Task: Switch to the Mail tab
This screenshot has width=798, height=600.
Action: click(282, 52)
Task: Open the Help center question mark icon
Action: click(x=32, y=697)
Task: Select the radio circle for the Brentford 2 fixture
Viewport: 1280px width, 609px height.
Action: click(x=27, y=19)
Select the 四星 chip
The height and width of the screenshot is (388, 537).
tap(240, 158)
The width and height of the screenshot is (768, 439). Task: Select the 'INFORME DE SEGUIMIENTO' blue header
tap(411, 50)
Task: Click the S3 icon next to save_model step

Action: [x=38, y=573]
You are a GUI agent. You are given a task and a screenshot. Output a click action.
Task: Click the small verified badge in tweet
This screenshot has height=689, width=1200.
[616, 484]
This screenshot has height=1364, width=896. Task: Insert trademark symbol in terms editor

☆ ☆ ☆

## PROBLEM DETAILS
Keep only the lines from the one containing "This screenshot has height=689, width=1200." to the end of the entries, and repeat them exactly.

## ANSWER SECTION
This screenshot has height=689, width=1200.
[616, 484]
This screenshot has height=1364, width=896. Task: Insert trademark symbol in terms editor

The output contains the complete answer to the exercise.